→ **所给文本**

#####

Zettapark DataFrame API 指南
Zettapark 是云器 Lakehouse 的 Python DataFrame API,提供类似 pandas / PySpark 的操作接口。你写的 Python 代码会被翻译成 SQL 在 Lakehouse 中分布式执行,无需手写 SQL。
本文覆盖:创建 DataFrame → 基础转换 → 聚合 → Join → 集合运算 → 缺失值处理 → 窗口函数 → 读写表 → 视图与动态表。
安装
pip install clickzetta_zettapark_python
建立会话
from clickzetta.zettapark.session import Session
session = Session.builder.configs({
"username": "your_username",
"password": "your_password",
"service": "cn-shanghai-alicloud.api.clickzetta.com",
"instance": "your_instance",
"workspace": "your_workspace",
"schema": "public",
"vcluster": "default"
}).create()
用完关闭:
session.close()
创建 DataFrame
从 Python 数据创建
from clickzetta.zettapark.session import Session
data = [(1, "Alice", 1000.0), (2, "Bob", 2000.0), (3, "Carol", 500.0)]
df = session.create_dataframe(data, schema=["id", "name", "amount"])
df.show()
+---+-----+------+
| id| name|amount|
+---+-----+------+
| 1|Alice| 1000|
| 2| Bob| 2000|
| 3|Carol| 500|
+---+-----+------+
从已有表读取
先建表并插入数据:
session.sql("""

#####

→ **已知信息**

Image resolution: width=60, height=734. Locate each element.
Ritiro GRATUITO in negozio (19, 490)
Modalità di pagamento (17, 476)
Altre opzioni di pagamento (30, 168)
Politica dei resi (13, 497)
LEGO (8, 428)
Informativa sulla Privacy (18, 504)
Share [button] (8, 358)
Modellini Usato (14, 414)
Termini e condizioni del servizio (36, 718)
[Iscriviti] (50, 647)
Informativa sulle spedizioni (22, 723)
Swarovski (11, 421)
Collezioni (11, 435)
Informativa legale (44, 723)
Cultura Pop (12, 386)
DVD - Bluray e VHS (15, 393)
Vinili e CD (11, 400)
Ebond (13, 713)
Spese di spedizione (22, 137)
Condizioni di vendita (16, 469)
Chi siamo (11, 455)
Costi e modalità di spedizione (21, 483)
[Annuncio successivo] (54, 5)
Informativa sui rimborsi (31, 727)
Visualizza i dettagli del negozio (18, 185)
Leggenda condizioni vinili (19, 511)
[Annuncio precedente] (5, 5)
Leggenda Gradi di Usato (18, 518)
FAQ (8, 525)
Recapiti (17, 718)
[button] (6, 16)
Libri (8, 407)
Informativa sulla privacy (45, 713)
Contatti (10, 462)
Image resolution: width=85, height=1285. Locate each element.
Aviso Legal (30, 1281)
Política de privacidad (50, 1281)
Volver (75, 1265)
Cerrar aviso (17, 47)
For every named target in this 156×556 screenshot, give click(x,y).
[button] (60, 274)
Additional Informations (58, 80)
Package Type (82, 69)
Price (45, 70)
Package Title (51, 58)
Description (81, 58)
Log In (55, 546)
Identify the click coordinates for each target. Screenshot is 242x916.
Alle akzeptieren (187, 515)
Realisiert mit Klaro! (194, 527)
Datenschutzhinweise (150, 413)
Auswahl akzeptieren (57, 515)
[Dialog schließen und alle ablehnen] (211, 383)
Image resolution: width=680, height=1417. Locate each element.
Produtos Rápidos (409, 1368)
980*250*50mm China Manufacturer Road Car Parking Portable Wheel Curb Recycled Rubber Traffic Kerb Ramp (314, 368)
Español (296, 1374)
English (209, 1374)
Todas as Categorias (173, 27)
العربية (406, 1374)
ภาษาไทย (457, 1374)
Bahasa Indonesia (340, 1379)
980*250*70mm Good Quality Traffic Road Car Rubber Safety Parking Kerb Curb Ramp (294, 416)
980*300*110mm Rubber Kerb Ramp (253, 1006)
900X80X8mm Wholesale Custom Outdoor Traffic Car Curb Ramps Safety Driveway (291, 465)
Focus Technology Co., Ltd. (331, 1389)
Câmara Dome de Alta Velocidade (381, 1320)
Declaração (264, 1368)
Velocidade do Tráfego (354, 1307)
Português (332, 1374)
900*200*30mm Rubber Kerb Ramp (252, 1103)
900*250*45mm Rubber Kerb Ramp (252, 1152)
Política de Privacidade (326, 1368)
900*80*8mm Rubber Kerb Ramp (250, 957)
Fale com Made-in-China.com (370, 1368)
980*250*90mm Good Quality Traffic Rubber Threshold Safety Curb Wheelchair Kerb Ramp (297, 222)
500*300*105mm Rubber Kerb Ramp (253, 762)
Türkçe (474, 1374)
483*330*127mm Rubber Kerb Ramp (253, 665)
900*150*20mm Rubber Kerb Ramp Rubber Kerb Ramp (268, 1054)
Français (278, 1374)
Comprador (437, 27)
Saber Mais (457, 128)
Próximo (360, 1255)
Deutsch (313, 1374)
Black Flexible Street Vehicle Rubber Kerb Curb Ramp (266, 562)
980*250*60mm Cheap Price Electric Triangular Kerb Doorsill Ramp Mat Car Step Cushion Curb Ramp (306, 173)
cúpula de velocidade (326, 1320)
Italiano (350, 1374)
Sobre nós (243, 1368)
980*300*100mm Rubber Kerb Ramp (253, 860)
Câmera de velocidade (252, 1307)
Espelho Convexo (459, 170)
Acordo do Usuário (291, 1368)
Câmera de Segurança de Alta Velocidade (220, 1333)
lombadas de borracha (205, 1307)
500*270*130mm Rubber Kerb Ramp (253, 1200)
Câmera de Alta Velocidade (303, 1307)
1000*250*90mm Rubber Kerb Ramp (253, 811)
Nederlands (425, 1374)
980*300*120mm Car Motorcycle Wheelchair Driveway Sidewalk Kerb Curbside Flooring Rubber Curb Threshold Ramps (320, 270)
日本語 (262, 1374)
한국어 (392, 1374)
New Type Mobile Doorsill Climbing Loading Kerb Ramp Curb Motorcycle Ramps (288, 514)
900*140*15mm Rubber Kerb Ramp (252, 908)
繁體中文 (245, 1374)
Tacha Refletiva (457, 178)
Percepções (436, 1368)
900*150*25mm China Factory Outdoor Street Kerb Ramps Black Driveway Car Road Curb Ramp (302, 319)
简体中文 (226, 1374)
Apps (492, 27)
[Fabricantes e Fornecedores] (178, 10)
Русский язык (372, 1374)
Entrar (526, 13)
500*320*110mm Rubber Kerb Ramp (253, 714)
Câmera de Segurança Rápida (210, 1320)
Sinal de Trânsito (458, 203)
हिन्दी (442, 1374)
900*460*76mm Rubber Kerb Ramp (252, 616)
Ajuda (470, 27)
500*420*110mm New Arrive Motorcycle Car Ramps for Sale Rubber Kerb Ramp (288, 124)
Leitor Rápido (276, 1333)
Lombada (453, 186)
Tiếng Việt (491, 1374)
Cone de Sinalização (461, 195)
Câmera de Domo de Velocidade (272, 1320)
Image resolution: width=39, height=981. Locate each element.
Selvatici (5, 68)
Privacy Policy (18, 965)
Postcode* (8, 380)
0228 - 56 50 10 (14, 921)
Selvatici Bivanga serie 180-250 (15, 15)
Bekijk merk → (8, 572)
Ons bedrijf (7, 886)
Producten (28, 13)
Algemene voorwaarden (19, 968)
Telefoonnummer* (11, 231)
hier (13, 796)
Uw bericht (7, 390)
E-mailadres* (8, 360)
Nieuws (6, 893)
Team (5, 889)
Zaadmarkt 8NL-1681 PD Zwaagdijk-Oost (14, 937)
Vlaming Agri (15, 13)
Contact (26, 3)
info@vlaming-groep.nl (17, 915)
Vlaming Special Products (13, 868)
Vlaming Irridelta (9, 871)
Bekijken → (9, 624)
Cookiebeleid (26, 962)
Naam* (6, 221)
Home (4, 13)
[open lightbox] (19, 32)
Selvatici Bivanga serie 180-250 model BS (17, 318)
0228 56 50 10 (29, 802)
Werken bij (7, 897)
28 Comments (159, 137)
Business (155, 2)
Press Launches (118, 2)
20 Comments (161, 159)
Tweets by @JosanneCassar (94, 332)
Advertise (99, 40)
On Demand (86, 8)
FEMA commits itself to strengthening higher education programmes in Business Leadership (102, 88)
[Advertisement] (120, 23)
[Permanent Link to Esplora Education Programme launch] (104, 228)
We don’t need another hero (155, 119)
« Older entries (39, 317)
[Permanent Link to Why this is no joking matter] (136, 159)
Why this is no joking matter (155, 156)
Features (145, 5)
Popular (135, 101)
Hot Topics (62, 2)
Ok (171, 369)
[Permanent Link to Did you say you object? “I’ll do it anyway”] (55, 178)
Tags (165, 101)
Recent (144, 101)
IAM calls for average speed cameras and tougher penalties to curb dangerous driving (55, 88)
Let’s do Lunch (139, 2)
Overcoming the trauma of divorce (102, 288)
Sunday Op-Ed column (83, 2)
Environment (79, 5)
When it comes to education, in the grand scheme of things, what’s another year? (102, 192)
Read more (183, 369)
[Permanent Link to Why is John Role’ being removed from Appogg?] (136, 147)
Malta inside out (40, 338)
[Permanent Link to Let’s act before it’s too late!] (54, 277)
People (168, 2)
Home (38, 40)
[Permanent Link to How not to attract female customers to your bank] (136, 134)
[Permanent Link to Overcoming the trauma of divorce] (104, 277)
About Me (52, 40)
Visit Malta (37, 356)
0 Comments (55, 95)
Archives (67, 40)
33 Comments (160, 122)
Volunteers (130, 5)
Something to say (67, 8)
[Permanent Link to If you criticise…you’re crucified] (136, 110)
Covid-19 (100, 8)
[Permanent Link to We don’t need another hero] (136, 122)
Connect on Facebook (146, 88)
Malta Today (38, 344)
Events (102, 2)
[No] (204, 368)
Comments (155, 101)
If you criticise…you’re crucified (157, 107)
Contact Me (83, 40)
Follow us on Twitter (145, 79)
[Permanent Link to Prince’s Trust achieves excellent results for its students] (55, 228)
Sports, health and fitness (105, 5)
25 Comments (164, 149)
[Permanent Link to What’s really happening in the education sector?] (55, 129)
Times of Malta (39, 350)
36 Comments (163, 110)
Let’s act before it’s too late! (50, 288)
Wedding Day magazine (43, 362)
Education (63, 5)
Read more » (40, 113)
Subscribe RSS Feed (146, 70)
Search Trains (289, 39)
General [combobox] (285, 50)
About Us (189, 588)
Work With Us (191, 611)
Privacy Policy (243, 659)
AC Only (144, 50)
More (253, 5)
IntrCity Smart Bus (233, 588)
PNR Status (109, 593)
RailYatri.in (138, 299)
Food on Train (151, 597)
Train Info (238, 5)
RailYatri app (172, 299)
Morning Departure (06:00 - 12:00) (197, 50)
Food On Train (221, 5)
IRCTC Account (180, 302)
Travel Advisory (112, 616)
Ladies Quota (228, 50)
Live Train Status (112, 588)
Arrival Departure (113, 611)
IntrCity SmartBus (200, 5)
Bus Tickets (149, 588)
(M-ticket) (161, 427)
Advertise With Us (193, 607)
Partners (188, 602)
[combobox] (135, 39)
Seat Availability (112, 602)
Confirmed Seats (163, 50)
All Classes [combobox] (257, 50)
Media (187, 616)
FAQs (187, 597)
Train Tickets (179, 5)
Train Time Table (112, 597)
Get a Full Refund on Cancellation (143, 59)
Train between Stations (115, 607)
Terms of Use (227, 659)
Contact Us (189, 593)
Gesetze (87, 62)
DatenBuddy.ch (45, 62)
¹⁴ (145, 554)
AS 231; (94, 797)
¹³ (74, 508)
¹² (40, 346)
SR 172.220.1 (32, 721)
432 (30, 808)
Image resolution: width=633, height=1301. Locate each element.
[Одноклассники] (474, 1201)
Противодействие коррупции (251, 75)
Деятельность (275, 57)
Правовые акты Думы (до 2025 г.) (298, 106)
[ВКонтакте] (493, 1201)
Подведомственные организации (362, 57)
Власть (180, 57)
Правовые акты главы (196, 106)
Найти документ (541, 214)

#####

→ **任务说明**
根据 Zettapark 指南,用 Zettapark 编写的 Python 代码会被翻译成什么,并在哪里执行?

→ **作答结果**
会被翻译成 SQL,在 Lakehouse 中分布式执行。